→ **TASK**
Look through the data and write out every line with the word "assist" in it.
──────── EXTRACTED DATA ────────
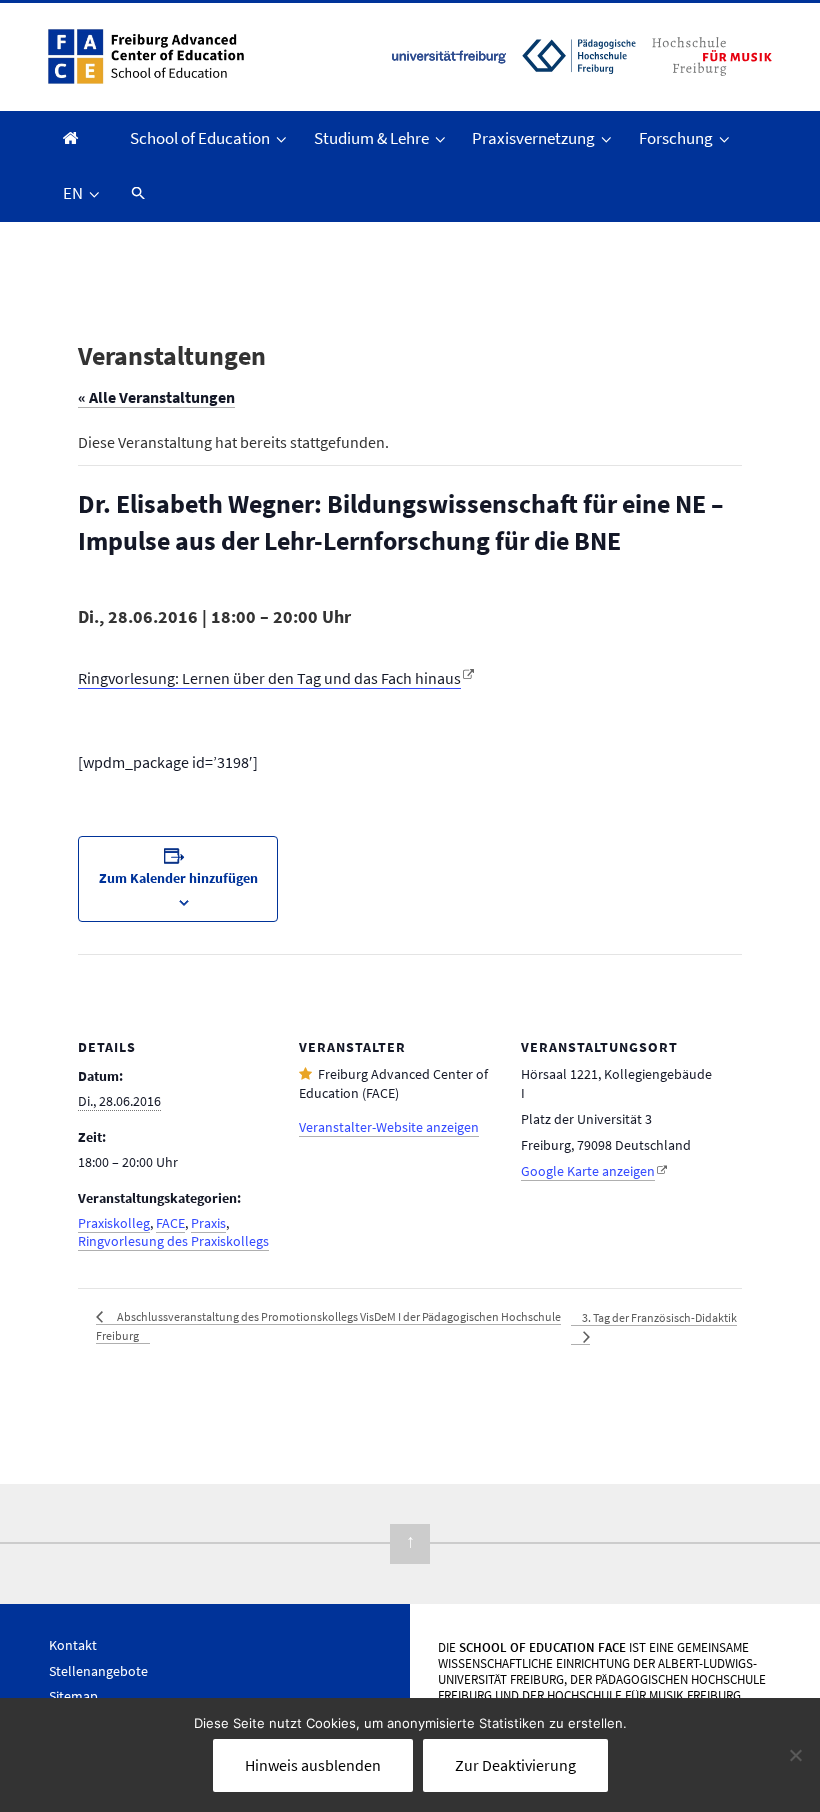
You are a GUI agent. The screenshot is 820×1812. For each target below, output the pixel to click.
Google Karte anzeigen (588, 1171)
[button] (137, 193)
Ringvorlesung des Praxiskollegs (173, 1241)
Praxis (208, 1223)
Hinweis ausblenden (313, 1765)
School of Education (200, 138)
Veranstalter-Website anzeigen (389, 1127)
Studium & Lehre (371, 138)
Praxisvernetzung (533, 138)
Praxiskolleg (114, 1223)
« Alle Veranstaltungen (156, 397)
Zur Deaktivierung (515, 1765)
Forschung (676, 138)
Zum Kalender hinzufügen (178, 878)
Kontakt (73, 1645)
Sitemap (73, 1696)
────────
──────── EXTRACTED DATA ────────
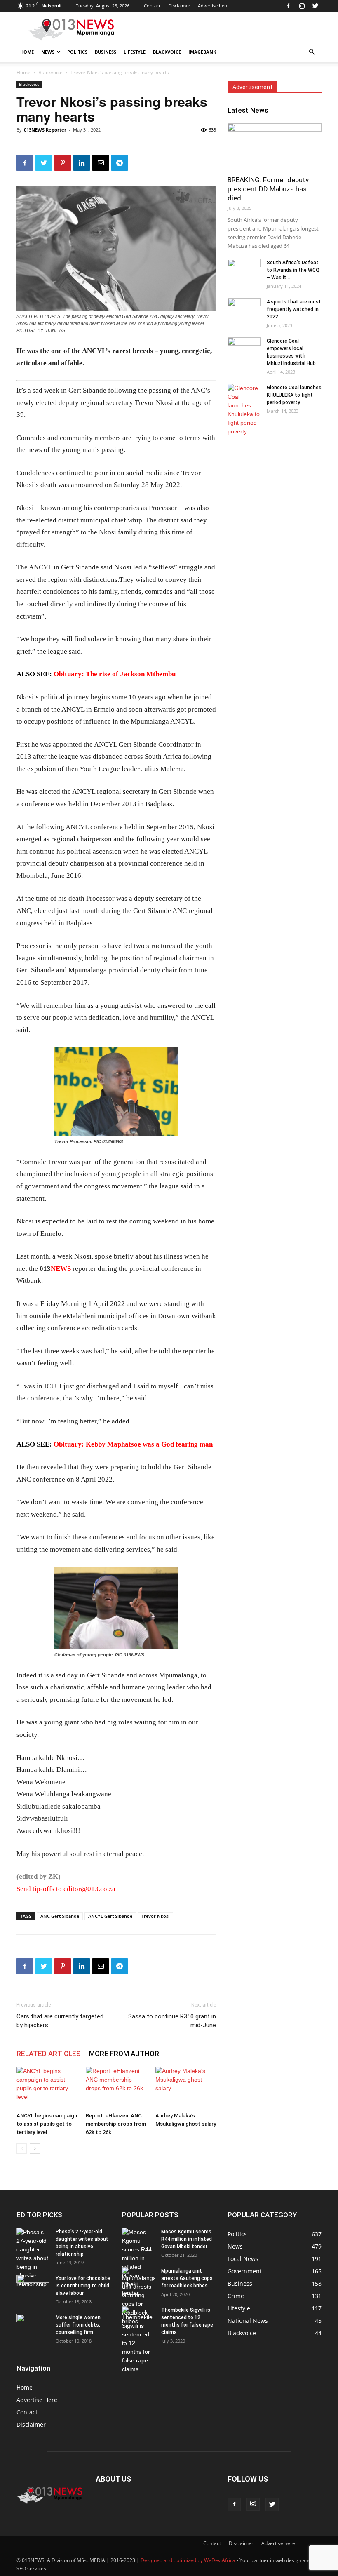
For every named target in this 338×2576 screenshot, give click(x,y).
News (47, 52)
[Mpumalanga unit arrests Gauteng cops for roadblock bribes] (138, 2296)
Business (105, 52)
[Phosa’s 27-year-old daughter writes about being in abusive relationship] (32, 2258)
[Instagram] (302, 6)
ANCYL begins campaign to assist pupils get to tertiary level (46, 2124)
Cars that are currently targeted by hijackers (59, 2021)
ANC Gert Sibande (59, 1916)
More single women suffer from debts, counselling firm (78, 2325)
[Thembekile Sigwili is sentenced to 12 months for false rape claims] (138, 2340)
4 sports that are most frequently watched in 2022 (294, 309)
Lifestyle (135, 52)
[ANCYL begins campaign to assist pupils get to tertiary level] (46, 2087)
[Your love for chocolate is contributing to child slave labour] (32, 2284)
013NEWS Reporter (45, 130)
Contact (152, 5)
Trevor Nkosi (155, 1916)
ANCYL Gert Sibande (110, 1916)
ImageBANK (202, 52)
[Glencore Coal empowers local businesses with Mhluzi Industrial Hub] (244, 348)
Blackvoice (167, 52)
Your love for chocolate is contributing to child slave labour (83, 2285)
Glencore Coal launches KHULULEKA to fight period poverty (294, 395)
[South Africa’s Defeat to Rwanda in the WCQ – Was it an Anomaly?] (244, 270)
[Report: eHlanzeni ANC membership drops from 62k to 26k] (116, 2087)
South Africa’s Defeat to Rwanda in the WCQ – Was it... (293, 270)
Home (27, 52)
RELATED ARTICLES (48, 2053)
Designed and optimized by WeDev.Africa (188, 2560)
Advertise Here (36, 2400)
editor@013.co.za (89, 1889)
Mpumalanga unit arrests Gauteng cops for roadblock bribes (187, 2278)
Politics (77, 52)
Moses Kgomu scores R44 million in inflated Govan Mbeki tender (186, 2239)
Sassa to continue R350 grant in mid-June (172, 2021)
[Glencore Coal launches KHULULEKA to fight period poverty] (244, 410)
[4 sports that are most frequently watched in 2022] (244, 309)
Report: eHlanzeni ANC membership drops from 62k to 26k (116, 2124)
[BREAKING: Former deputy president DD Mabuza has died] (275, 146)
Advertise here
────────
→ **YOUR SOLUTION**
ANCYL begins campaign to assist pupils get to tertiary level (46, 2124)
[ANCYL begins campaign to assist pupils get to tertiary level] (46, 2087)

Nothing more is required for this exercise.